La chasse aux pauvres

Comment ne pas être interpellé par la répétition à quelques jours d’intervalle de titres choc du Jhm dénonçant les fraudes commises aux dépens de la Caisse d’allocations familiales puis de la Caisse primaire d’assurance maladie : « Trois allocataires de la CAF condamnés pour fraude » puis « Face à la fraude la CPAM intensifie ses actions «.

Comme le signalait le journal des retraités dans son article du 23 mai, les fraudeurs avérés ne représentent que 0,4% des allocataires de la CAF alors que dans le même temps un grand nombre de personnes ne bénéficient pas des allocations auxquelles elles auraient droit parce qu’elles n’en font pas la demande.

Le second titre, lui, s’abstient de désigner les auteurs de la fraude. Seule la lecture attentive de l’article révèle que 91% du montant des fraudes à la CPAM sont imputables aux professionnels de santé, aux établissements de santé et aux employeurs. Les assurés n’en seraient comptables que pour 9%.

La sécurité sociale et les caisses d’allocations familiales ont été créées au lendemain de la dernière guerre à partir des travaux du Conseil National de la Résistance.
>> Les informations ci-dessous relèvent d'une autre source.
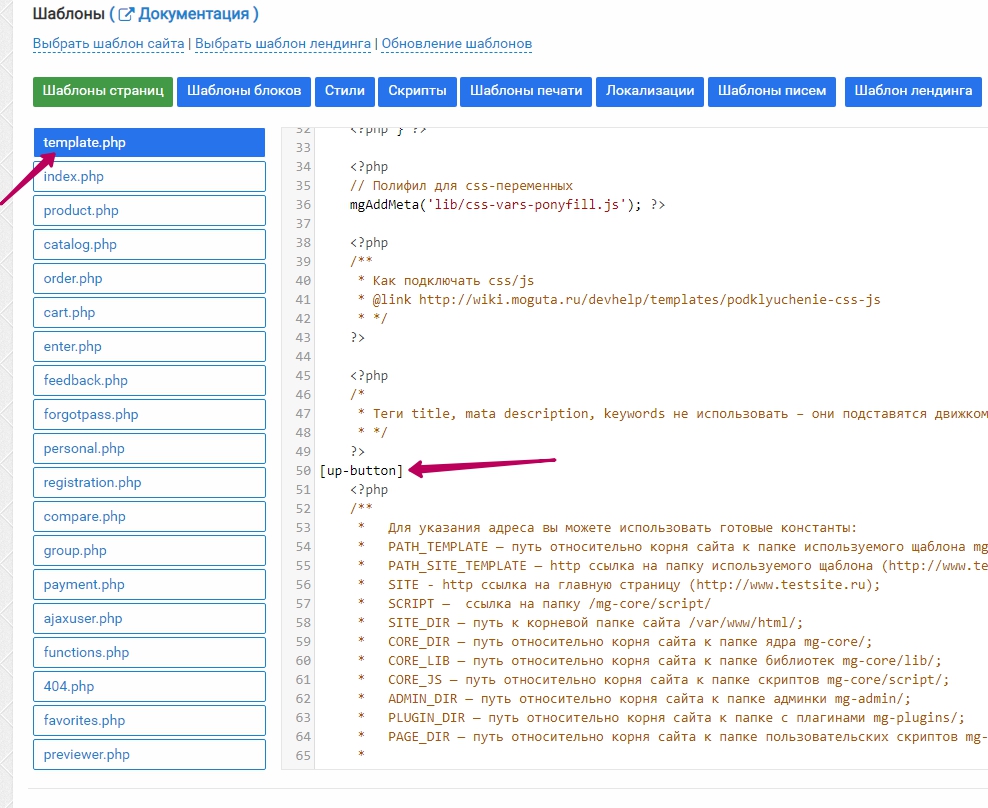
Task: Switch to the Шаблоны страниц tab
Action: click(x=103, y=91)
Depuis leur création, elles ont toujours été l’objet d’attaques du patronat et des forces politiques le représentant. Ces dernières années, les attaques ont redoublé et le discours réactionnaire ne cesse de dénoncer les soi-disant abus et fraudes des assurés et allocataires.

La réalité est tout autre et, si fraude il y a, ses auteurs ne sont pas ceux qui sont montrés du doigt.